● **EXPLORE O MATERIAL**
1. Quais pessoas são citadas pelo nome no trecho sobre o sistema acusatório? Liste todas.
2. Responda com base no trecho sobre o sistema acusatório:
(a) Segundo o trecho, o que a PGR não registrou?
(b) Em que instituição Marina Coelho Araújo é professora?
(c) Onde Juliana Bertholdi leciona?
3. Escreva a continuação do trecho sobre o sistema acusatório a partir da última frase apresentada.

● **TRECHO SELECIONADO**
********

Ele ressaltou ainda que a PGR não registrou perguntas, em contraste com a postura de Moraes.

A criminalista Marina Coelho Araújo, professor a Insper, deu razão ao advogado.

Segundo ela, o sistema penal brasileiro, chamado de sistema acusatório, prevê que o juiz responsável pela condução de um processo não pode ajudar a produzir provas para a acusação e nem para a defesa.

“O juiz tem que ficar equidistante das partes. Quem tem que produzir a prova da acusação é a acusação, quem tem que produzir a prova da defesa é a defesa, para que o juiz mantenha essa imparcialidade”.

“No sistema acusatório, não é autorizado ao juiz que faça esse tipo de prova, além do que a própria acusação fez. E é isso que aconteceu no caso efetivamente.”

Já a advogada criminalista Juliana Bertholdi, professora na pós-graduação da PUC do Paraná, também considera que o sistema penal brasileiro prevê um afastamento do juiz em relação às partes do processo.

********

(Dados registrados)
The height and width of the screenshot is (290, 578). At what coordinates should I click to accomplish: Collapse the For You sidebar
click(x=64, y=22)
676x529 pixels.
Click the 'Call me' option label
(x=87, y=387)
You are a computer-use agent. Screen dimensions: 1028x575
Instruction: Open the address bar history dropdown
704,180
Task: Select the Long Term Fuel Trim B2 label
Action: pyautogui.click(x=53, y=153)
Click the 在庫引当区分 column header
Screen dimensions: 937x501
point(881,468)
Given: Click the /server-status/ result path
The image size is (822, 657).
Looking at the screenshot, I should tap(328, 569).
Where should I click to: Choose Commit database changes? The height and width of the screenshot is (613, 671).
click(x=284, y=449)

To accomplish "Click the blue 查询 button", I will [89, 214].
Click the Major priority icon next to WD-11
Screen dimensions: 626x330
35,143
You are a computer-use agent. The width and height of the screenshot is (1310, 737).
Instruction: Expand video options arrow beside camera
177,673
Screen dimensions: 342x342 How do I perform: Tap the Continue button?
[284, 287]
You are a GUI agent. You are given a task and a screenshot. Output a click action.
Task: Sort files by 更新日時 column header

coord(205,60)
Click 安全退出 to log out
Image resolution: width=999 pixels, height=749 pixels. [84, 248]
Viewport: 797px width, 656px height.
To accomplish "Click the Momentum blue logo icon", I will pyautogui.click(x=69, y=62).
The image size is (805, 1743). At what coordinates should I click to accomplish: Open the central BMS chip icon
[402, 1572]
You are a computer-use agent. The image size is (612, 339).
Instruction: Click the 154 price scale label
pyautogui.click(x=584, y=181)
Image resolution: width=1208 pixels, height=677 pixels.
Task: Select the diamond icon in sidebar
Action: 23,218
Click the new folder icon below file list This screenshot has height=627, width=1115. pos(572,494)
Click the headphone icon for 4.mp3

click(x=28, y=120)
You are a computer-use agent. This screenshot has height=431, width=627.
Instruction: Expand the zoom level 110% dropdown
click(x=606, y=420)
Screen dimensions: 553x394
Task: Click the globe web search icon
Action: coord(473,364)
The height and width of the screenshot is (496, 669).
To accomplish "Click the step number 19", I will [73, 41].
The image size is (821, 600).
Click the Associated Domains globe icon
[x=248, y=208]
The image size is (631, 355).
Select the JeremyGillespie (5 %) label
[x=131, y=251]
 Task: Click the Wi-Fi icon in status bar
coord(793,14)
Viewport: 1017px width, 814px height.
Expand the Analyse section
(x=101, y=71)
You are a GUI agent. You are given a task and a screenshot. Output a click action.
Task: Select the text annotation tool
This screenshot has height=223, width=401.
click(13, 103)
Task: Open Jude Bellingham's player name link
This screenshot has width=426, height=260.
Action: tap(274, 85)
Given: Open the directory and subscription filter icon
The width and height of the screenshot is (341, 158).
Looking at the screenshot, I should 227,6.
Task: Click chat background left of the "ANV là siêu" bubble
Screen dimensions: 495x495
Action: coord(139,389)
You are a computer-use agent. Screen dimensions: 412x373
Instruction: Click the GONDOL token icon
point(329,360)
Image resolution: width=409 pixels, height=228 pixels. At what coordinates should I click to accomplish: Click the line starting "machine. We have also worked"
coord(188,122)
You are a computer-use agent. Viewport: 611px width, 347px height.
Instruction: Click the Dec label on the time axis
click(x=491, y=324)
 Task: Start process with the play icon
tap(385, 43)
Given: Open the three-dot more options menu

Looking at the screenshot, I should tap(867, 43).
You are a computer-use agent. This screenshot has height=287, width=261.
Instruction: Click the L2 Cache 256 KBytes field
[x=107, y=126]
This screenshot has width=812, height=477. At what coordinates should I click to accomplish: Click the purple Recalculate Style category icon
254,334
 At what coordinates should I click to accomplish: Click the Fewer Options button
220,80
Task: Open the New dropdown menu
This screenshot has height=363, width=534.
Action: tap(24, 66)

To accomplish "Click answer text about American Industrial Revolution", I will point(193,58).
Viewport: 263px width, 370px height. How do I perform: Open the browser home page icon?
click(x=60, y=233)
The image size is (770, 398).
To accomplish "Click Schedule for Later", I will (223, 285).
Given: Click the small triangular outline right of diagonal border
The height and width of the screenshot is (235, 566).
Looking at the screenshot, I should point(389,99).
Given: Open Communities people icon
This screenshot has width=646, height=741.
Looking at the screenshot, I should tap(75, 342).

********

● **RESPOSTAS FORNECIDAS**
1. Moraes, Marina Coelho Araújo, Juliana Bertholdi

2.
(a) Perguntas.
(b) No Insper.
(c) Na pós-graduação da PUC do Paraná.

3.
Por outro lado, ela ressalta que o Código de Processo Penal, da década de 1940, anterior à Constituição de 1988, prevê que o juiz inicia os interrogatórios.

“Fato é que a estrutura do interrogatório é com o início de perguntas realizadas pelo magistrado, de sorte que esse fato por si não me chama a atenção, não me parece ser um argumento suficiente para colocar em xeque esta posição do julgador”, afirma.

Advogado de Heleno fala no STF

Crédito,Gustavo Moreno/STF

Legenda da foto,“Nós temos uma postura ativa do ministro relator de investigar testemunhas”, disse advogado de Heleno

Réus tentam se afastar de atuação de Bolsonaro

Outro destaque do segundo dia de julgamento foi a tentativa de alguns réus de se afastar da atuação do ex-presidente, tentando se distanciar das acusações de envolvimento em uma tentativa de golpe.

Defensor do ex-ministro da Defesa Paulo Sérgio Nogueira, o advogado Andrew Fernandes Farias disse que seu cliente é inocente e atuou para demover Bolsonaro.

A ministra Cármen Lúcia pediu, então, que ele esclarecesse do que o general tentou demover o então presidente.

“Demover de adotar qualquer medida de exceção, atuou ativamente”, respondeu o advogado de Nogueira.

Já o advogado do general Augusto Heleno, Matheus Milanez, argumentou que seu cliente e o então presidente Bolsonaro se afastaram ao longo do governo.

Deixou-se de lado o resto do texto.